Actually, the genuine pre-estimate of loss test isn't the only one which may justify a clause that specifies a set level of payment. If there is sufficient "commercial justification" for a clause, it may be held not to be a penalty even if the compensation sum is chosen by a distinctly unscientific method.

And therein lies the main problem with liquidated damages clauses; no one really knows how to set the right amount. There's no clear legal precedent for that; the best the courts say is that it depends on the facts and, if the main purpose of a clause is to deter the other party from breaching the contract, it will be unenforceable as a penalty clause.

My usual starting point is an equation using a percentage of the contract charge and the number of weeks of lateness before non-delivery has a really significant adverse effect for the customer. After that point, all bets should be off and the customer would have the right to terminate the contract and claim actual loss. But, until that point, LDs can accrue up – probably as an exclusive remedy – to a total somewhere between 10% and 20% of the price.

Interestingly, the general attitude of the British courts is that they are reluctant to characterise a clause negotiated between commercial parties as a penalty, especially where negotiated by parties of equal bargaining power. So there can be a reasonable degree of latitude to negotiate on the amount of LDs.

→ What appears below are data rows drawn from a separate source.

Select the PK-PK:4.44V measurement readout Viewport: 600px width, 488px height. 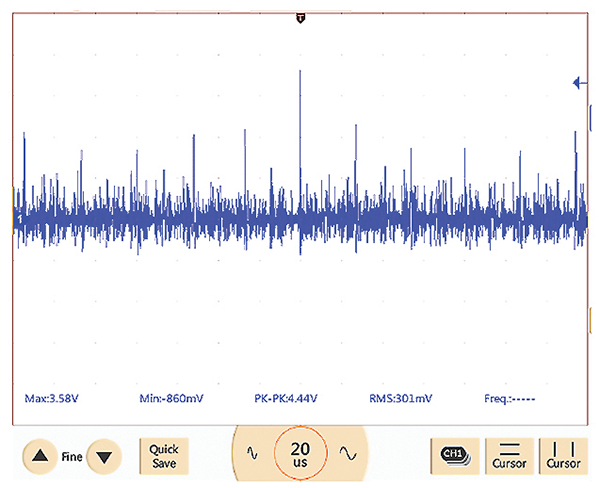coord(286,398)
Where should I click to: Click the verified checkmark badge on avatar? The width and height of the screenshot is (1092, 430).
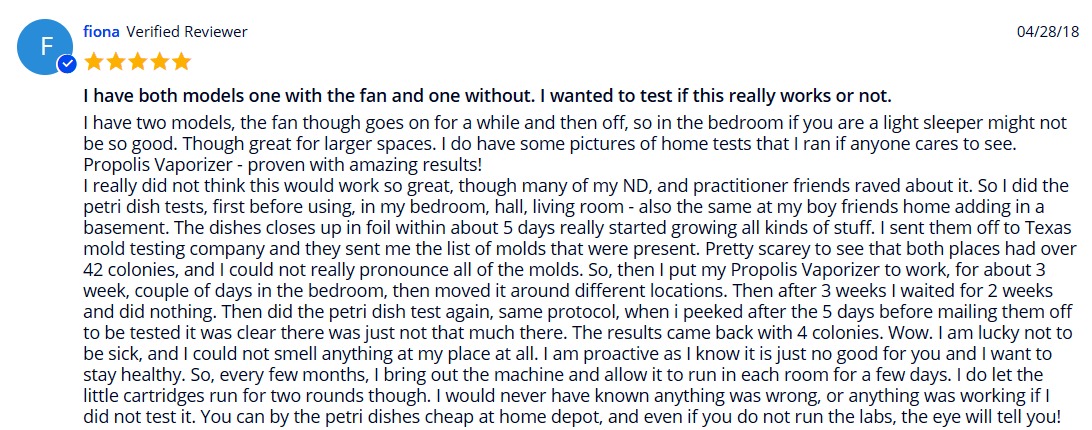coord(67,65)
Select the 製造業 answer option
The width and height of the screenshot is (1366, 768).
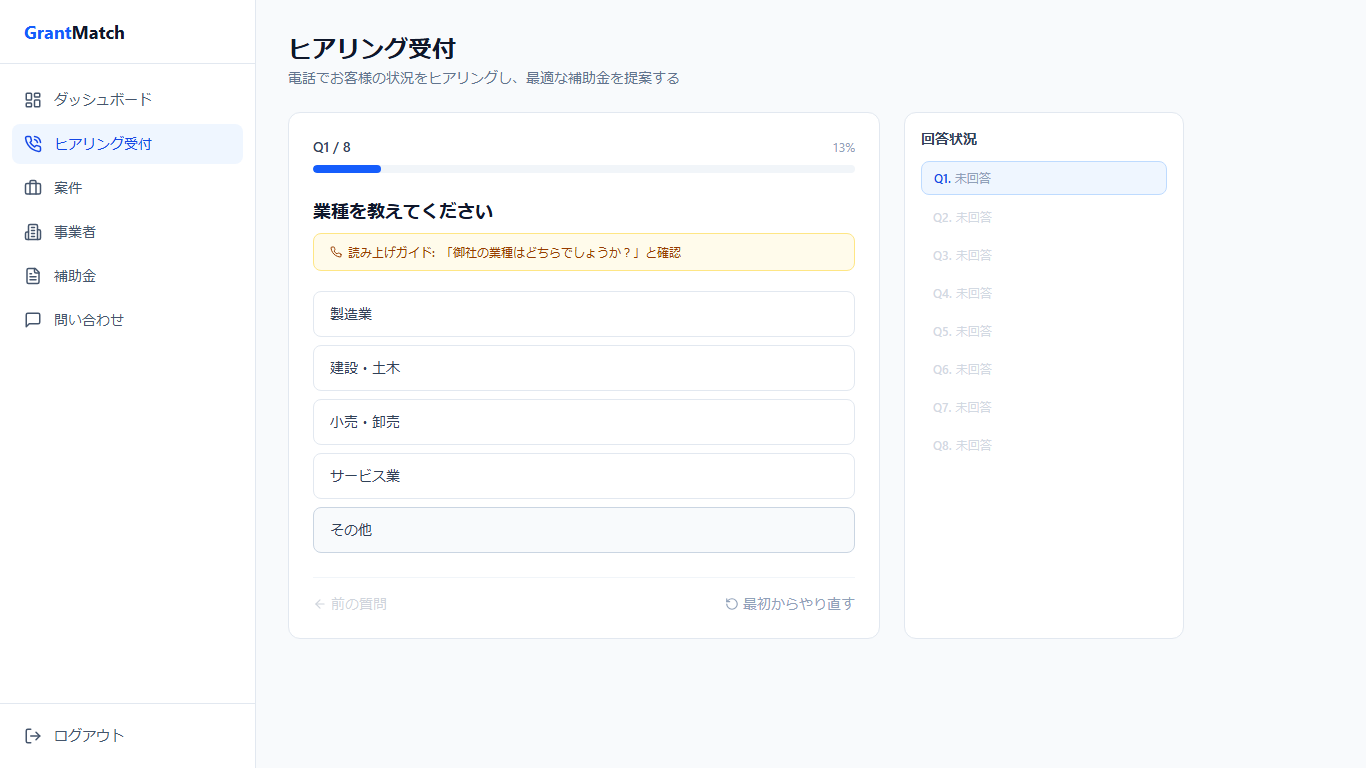click(584, 314)
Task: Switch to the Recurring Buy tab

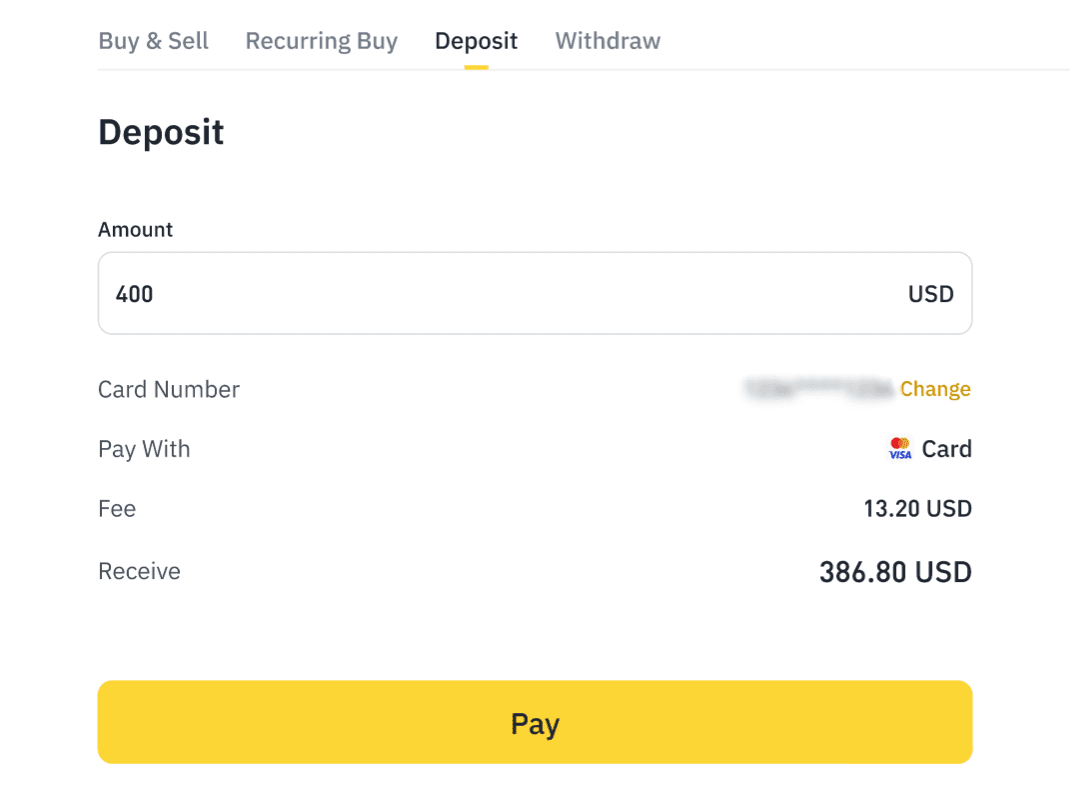Action: (x=321, y=41)
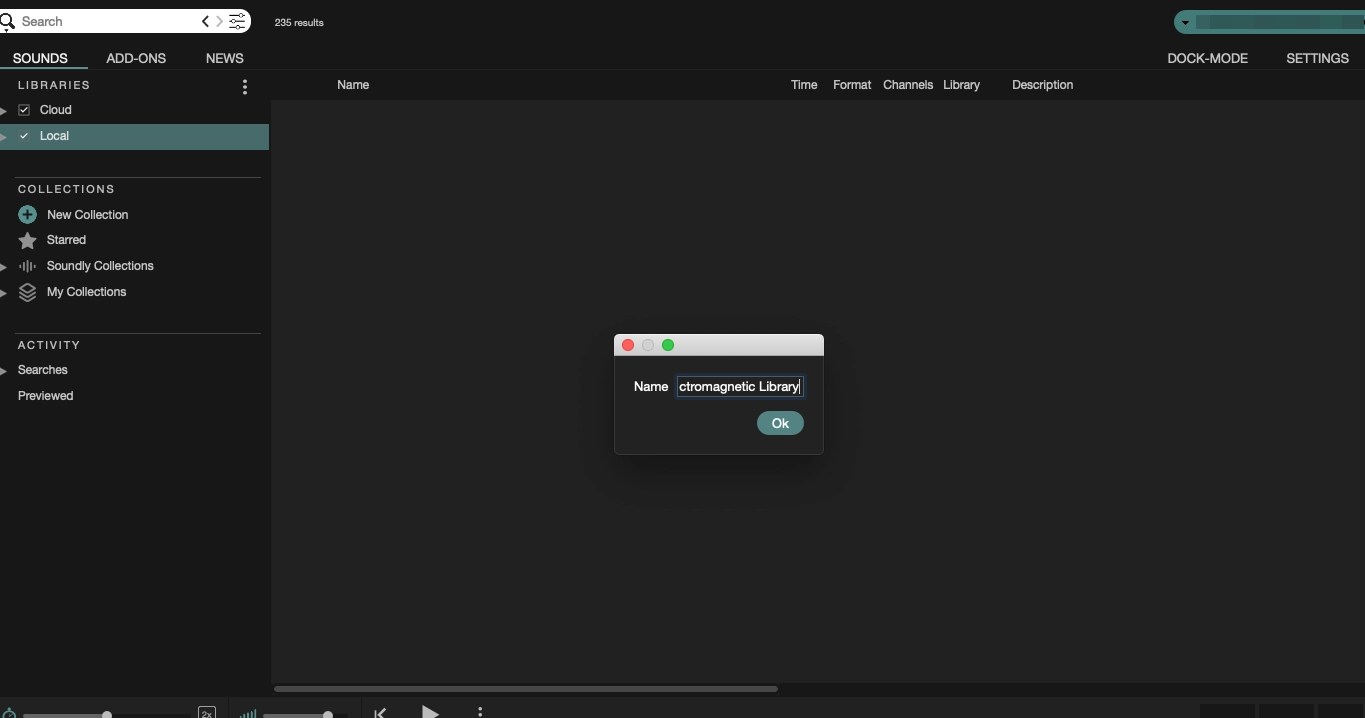1365x718 pixels.
Task: Click the New Collection plus icon
Action: click(27, 214)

But having started with football, I'll end with it. Some of the most recent law in this area was made by Henning Berg, the manager sacked by Blackburn Rovers after less than two months in charge. Under his contract, he was due £2.25 million in compensation for his sacking, which Blackburn argued was a penalty. Sorry, the court said, the law on penalties doesn't apply where the trigger for payment is not a breach of contract. So, for example, where a party seeks to maintain flexibility to terminate for convenience and has agreed to pay compensation, the penalties rule doesn't apply. If only FIFA would take the same approach and ban penalties for the World Cup, England might stand a better chance of success.